— Task to carry out —
Your task is to gather the lines below that hold the string "user".

— Records provided —

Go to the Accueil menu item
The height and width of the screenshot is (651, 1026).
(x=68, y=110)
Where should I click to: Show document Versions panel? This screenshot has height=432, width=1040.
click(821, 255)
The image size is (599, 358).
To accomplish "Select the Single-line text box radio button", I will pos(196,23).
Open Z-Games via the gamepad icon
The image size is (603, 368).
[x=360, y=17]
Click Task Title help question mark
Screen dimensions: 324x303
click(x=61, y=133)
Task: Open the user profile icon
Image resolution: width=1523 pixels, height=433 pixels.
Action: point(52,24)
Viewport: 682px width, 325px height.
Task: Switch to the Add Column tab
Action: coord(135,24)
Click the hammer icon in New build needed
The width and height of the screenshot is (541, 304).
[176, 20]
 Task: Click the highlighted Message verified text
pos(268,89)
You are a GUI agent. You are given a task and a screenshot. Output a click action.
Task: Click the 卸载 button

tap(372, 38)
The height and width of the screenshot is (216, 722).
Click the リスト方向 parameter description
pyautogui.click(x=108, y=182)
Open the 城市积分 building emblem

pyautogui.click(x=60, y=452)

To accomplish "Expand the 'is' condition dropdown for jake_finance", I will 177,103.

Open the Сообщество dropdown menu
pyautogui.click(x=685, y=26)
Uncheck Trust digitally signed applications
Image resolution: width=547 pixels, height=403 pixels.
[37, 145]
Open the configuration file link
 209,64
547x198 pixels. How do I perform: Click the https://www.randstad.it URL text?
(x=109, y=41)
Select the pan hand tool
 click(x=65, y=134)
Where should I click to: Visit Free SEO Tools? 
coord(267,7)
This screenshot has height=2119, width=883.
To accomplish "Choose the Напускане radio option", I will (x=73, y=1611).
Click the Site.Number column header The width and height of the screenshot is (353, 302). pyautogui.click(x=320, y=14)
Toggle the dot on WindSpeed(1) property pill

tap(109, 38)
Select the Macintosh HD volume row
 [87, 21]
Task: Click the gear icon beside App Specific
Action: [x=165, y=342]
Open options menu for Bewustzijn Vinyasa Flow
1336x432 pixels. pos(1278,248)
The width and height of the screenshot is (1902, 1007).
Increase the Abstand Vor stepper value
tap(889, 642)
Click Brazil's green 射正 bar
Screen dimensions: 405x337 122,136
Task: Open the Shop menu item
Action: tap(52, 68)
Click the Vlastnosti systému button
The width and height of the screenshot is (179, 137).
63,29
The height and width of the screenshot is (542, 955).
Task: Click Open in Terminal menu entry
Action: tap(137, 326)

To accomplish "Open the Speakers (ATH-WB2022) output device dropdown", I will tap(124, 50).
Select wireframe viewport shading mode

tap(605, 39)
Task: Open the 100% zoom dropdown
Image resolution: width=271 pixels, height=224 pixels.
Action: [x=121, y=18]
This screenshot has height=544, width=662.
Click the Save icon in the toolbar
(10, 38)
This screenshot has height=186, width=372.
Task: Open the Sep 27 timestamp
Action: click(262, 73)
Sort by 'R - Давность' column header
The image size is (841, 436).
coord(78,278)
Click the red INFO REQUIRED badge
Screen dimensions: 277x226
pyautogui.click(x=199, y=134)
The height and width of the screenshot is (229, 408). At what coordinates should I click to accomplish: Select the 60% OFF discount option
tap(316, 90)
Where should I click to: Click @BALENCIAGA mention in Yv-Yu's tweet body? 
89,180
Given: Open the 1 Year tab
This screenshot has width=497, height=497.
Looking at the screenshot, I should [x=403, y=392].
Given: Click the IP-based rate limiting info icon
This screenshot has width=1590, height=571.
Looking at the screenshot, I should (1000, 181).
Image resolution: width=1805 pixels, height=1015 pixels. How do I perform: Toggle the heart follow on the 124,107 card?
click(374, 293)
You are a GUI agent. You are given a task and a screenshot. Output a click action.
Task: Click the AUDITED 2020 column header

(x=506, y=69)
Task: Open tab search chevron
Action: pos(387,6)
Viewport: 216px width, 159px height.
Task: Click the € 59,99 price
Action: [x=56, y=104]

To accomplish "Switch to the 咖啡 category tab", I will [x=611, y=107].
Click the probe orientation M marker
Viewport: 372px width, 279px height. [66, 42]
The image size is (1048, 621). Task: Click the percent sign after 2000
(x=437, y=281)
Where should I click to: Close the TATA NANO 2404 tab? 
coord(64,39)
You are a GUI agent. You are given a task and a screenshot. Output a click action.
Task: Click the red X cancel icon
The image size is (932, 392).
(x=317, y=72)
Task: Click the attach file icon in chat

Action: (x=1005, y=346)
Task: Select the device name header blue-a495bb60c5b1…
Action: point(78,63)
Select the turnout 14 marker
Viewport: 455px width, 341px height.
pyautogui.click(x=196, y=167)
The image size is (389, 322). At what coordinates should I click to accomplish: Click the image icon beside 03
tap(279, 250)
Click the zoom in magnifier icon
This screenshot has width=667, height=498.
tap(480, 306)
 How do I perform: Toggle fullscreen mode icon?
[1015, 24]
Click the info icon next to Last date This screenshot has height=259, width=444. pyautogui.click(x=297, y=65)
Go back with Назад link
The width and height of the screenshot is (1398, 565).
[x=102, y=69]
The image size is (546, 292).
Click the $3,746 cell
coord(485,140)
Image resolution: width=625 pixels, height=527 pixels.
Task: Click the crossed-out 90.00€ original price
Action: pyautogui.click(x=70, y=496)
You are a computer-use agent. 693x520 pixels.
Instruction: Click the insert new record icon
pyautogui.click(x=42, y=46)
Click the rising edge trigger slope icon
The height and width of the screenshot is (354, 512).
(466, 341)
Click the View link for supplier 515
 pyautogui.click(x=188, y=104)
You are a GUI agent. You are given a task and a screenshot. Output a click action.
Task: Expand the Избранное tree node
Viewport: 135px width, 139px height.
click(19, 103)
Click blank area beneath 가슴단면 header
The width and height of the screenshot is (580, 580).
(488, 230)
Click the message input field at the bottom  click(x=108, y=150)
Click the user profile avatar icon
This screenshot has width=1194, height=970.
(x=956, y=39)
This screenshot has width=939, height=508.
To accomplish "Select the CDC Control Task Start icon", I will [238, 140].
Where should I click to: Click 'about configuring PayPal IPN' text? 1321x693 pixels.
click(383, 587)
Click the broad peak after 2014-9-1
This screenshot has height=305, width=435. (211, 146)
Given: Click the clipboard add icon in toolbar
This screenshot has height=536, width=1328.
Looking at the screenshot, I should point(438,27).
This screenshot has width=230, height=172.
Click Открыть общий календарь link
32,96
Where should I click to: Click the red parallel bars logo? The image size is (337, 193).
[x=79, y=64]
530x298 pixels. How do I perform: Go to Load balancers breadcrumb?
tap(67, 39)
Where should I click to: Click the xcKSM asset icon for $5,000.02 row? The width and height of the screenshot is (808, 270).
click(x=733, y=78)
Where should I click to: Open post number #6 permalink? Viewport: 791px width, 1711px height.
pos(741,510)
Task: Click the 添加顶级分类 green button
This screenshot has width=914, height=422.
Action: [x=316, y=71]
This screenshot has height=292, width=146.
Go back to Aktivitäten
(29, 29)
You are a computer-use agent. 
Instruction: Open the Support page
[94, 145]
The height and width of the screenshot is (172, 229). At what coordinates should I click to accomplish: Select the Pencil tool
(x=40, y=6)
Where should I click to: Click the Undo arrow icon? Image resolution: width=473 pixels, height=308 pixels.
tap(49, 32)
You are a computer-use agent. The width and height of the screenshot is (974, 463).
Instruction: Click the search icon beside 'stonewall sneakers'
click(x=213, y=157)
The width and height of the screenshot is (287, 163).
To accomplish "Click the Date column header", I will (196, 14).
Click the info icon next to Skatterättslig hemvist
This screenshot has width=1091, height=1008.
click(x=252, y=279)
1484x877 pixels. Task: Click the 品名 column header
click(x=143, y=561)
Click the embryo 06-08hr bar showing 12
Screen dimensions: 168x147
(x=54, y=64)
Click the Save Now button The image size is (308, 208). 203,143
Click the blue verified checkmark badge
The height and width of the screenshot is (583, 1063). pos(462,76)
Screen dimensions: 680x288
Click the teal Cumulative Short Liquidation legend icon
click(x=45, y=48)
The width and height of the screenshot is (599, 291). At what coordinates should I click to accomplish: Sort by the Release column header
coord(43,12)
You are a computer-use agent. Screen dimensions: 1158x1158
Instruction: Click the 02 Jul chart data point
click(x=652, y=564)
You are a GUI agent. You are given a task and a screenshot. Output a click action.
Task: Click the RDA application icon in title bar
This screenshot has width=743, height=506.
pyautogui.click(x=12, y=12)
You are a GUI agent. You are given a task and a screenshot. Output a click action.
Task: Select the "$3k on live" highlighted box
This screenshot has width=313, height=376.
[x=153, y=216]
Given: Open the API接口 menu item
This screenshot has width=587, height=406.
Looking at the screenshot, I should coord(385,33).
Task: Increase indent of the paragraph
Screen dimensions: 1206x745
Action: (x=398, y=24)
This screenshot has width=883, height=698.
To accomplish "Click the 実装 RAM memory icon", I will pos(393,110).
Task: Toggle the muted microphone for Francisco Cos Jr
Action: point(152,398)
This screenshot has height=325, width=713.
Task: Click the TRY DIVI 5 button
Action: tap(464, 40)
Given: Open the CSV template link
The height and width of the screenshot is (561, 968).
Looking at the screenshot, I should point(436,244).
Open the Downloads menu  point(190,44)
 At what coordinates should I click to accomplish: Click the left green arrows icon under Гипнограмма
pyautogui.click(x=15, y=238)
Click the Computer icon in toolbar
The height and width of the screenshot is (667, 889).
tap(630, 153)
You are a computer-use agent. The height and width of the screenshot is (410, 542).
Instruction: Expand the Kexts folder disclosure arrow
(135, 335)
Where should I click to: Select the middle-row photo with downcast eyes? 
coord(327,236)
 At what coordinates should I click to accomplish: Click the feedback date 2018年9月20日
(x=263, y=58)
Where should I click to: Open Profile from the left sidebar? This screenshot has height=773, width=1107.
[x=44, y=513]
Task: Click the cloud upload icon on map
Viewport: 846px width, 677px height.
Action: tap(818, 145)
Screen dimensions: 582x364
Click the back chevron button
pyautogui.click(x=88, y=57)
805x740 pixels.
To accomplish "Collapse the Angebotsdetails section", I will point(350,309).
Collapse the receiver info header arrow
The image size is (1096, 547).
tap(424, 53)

— Completed exercise —
Task: Open the user profile icon
Click the user profile avatar icon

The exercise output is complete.